SUPPLIED MATERIAL:
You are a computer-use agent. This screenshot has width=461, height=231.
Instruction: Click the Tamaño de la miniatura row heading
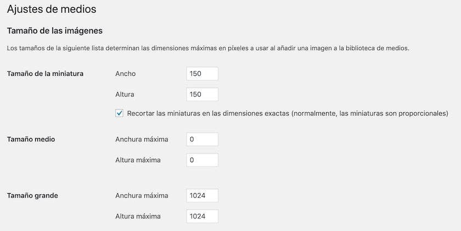(x=45, y=74)
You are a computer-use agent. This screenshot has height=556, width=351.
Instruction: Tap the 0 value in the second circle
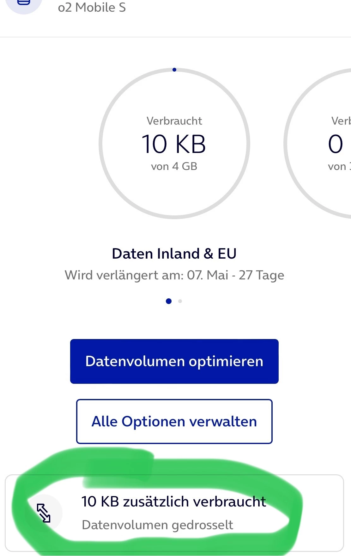336,144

WHAT NEEDS TO BE DONE: Search the material for the string "width" and show every line that has it.

ANSWER TO THIS PROBLEM:
You are a computer-use agent. This screenshot has width=461, height=231.
You are a computer-use agent. This screenshot has height=556, width=351.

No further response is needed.